→ Recorded data
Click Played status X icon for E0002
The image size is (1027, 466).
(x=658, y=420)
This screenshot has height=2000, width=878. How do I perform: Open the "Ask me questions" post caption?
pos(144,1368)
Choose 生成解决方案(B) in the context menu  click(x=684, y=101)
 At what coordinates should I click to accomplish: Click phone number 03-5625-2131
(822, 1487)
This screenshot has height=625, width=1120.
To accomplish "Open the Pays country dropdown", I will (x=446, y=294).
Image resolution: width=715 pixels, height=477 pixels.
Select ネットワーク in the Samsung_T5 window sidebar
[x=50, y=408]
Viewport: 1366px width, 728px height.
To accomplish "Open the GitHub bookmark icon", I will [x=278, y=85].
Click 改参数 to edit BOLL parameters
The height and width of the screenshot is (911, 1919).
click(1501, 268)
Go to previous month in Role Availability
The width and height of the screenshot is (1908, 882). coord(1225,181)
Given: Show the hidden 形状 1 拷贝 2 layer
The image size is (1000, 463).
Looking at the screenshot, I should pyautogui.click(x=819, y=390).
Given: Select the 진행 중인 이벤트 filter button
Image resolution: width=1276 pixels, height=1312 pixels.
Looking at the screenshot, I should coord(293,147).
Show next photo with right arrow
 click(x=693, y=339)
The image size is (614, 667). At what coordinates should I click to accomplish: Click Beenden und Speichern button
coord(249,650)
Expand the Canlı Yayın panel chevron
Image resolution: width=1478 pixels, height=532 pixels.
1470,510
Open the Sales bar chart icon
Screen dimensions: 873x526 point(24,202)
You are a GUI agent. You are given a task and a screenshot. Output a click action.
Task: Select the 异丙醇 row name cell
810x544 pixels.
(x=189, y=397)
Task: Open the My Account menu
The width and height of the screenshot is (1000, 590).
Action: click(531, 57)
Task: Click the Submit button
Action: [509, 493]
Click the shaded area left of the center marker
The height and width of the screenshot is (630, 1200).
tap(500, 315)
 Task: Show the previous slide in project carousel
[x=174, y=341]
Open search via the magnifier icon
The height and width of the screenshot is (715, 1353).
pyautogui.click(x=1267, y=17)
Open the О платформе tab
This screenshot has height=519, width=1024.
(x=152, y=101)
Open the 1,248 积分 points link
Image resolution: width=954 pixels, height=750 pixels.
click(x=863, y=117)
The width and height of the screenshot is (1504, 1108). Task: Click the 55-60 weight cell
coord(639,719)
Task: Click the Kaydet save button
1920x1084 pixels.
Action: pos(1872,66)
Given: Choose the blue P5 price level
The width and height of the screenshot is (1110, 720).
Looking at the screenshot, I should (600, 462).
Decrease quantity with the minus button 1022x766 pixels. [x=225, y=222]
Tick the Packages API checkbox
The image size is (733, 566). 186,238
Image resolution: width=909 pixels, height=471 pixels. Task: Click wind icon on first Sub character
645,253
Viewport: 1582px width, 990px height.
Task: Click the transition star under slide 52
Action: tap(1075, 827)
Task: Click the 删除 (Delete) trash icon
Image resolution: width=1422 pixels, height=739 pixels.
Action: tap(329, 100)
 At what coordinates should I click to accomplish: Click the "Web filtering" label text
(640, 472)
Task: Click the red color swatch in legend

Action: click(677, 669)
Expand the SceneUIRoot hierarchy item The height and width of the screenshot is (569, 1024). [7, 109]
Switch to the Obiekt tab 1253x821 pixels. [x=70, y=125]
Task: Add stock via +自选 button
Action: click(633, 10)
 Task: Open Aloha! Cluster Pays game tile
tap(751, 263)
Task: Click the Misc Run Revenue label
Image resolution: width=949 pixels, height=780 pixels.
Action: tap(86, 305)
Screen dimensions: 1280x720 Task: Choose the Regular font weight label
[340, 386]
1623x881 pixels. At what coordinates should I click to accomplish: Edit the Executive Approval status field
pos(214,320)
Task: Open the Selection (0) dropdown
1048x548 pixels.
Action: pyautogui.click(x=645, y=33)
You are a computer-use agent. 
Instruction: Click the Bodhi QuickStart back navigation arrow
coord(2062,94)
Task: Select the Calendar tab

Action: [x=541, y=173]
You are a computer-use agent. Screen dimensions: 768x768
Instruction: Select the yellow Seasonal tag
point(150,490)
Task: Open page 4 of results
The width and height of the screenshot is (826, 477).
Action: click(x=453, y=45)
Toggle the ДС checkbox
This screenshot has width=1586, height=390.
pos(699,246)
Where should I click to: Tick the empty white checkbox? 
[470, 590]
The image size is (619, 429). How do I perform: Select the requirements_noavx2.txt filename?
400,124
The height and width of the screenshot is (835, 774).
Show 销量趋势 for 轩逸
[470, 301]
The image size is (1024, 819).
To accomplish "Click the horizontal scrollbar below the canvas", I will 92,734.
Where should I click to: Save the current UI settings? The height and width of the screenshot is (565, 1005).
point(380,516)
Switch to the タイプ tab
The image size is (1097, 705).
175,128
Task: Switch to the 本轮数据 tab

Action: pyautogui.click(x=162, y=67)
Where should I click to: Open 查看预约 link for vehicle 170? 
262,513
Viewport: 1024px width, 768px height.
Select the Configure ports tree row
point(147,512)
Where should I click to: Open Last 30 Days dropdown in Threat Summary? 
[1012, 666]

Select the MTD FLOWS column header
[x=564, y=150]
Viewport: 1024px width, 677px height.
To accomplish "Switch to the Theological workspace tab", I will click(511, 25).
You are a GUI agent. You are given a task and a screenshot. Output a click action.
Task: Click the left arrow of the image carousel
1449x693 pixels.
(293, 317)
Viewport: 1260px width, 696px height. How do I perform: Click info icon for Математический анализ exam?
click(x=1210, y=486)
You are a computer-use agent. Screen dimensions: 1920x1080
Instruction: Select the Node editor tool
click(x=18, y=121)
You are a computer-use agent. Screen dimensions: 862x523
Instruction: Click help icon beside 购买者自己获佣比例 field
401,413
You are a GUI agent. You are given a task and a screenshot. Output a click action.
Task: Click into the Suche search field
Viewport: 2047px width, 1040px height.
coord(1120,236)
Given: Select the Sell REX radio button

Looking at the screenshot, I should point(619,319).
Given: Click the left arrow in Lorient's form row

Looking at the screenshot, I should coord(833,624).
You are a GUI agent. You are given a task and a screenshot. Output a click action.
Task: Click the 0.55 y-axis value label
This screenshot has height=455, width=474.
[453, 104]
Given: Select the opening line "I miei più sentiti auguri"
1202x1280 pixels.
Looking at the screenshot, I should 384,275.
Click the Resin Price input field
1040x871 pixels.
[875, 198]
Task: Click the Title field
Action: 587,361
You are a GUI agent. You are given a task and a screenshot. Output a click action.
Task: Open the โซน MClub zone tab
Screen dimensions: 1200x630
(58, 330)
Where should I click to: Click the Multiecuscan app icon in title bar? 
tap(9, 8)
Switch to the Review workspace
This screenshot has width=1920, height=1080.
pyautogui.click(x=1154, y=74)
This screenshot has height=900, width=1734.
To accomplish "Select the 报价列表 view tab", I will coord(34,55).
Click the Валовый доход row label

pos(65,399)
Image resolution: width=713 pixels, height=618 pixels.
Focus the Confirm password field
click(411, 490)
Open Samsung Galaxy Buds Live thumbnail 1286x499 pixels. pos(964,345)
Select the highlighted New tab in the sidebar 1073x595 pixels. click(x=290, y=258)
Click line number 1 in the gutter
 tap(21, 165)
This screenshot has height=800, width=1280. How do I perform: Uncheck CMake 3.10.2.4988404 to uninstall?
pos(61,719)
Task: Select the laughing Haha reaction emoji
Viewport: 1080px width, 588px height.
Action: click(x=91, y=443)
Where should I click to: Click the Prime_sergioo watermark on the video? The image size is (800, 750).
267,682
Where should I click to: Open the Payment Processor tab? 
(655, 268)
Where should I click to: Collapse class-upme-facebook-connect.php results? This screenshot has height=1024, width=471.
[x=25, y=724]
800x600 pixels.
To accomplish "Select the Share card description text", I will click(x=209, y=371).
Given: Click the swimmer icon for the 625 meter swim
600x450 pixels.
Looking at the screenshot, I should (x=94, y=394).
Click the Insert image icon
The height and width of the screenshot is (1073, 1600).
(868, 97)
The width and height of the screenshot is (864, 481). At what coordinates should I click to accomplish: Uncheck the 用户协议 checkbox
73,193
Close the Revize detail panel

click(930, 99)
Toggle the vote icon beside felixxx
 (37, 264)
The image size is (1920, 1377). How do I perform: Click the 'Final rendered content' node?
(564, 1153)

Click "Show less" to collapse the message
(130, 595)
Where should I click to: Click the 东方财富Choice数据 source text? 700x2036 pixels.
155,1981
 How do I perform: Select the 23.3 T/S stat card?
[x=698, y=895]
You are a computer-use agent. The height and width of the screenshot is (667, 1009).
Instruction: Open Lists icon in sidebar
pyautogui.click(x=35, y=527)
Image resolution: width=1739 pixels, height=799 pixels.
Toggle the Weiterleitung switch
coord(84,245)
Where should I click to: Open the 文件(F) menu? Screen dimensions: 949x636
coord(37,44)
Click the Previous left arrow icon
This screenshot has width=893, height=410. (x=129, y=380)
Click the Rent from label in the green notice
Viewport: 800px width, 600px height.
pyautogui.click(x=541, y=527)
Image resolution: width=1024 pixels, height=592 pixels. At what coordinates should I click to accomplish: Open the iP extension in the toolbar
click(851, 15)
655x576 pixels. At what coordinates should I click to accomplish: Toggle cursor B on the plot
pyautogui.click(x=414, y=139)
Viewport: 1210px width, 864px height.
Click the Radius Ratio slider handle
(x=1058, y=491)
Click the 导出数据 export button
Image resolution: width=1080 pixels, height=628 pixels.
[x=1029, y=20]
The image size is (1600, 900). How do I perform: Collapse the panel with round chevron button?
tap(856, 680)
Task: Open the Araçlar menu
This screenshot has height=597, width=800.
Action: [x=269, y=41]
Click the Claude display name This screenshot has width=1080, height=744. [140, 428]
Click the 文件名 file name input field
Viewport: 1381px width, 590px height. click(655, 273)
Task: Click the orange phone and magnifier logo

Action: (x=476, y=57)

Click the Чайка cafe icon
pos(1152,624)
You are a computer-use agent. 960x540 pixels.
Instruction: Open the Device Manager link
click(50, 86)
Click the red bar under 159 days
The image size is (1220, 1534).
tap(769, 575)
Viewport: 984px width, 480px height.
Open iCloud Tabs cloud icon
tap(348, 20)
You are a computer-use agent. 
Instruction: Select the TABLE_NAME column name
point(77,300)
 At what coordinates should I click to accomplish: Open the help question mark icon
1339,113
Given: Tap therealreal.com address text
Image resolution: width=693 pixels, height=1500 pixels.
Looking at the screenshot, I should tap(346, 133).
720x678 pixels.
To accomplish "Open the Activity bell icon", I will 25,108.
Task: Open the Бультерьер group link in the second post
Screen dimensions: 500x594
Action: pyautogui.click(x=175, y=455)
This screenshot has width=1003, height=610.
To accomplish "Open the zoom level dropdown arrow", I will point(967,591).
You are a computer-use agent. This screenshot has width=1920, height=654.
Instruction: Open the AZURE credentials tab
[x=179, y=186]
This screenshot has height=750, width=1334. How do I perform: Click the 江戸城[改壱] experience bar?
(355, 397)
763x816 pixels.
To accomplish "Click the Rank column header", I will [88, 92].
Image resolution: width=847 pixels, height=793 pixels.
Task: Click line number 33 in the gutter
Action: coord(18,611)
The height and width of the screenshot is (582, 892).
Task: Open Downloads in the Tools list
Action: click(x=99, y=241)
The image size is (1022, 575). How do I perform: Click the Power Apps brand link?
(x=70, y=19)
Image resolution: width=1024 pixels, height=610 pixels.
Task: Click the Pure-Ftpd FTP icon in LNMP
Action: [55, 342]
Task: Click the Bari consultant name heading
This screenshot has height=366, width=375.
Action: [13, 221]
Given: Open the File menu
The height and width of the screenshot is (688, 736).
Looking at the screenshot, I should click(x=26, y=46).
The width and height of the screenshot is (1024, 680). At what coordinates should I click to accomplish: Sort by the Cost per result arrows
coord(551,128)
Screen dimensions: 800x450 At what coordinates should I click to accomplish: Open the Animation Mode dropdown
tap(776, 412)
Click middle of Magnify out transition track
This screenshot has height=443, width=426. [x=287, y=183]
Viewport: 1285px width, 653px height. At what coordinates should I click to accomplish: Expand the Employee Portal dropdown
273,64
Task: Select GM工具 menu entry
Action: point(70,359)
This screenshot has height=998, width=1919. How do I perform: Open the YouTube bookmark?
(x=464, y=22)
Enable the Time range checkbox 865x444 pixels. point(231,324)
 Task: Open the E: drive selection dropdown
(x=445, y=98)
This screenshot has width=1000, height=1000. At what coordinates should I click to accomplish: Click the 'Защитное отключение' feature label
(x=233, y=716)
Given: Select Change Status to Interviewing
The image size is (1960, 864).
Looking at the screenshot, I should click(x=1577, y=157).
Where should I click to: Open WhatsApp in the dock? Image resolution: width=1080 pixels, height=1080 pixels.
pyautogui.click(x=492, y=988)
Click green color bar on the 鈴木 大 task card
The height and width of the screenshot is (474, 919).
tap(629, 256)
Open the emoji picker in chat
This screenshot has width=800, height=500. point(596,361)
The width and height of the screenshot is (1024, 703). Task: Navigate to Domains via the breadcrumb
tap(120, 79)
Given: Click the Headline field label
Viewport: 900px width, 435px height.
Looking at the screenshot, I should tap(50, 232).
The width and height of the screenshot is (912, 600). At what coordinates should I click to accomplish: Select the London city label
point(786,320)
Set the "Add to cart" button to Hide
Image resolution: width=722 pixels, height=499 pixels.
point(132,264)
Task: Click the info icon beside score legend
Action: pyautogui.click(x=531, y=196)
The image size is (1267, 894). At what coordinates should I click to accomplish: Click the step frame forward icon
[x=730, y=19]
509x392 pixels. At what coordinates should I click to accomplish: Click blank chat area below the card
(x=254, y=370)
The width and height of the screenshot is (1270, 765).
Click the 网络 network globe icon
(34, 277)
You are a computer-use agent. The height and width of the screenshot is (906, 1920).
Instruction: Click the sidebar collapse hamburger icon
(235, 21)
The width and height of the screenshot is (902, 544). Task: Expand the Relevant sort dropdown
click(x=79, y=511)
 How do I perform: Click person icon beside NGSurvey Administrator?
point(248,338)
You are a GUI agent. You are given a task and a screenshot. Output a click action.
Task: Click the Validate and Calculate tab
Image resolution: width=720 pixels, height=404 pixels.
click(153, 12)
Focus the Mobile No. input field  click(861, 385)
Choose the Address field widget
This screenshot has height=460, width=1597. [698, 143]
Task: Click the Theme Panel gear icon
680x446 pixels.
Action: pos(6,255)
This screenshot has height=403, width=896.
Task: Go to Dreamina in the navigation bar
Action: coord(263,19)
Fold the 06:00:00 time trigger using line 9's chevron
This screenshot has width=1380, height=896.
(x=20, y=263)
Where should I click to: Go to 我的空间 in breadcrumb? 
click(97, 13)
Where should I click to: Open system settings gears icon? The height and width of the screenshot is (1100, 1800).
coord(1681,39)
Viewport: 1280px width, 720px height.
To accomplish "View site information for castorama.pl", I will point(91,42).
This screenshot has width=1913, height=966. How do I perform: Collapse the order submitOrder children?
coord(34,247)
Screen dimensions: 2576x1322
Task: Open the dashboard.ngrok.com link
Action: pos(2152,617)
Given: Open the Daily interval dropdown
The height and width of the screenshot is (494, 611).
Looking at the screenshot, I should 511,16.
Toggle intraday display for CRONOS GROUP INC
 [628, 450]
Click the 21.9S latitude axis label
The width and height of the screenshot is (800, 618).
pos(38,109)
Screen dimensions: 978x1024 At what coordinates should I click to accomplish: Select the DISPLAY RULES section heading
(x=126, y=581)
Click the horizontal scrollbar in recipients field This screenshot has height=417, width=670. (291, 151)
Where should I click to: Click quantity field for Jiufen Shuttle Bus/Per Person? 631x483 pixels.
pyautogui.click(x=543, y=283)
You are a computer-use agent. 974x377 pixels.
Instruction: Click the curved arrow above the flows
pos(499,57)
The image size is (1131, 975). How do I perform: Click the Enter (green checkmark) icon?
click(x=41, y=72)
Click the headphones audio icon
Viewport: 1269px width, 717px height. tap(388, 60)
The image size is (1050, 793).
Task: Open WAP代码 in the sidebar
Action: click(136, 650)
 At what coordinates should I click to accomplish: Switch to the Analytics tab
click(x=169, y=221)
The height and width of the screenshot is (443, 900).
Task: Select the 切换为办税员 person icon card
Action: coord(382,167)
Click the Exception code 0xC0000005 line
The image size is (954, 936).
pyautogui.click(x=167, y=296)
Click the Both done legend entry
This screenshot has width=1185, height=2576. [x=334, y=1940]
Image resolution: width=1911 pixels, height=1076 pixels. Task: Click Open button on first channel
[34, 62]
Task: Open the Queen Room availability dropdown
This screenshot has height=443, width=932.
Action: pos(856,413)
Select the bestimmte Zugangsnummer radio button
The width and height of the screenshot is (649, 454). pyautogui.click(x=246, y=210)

→ What to work on
Find the lines above that include the string "level" and copy them.

→ Written response
Given: Choose the blue P5 price level
To accomplish "Open the zoom level dropdown arrow", I will point(967,591).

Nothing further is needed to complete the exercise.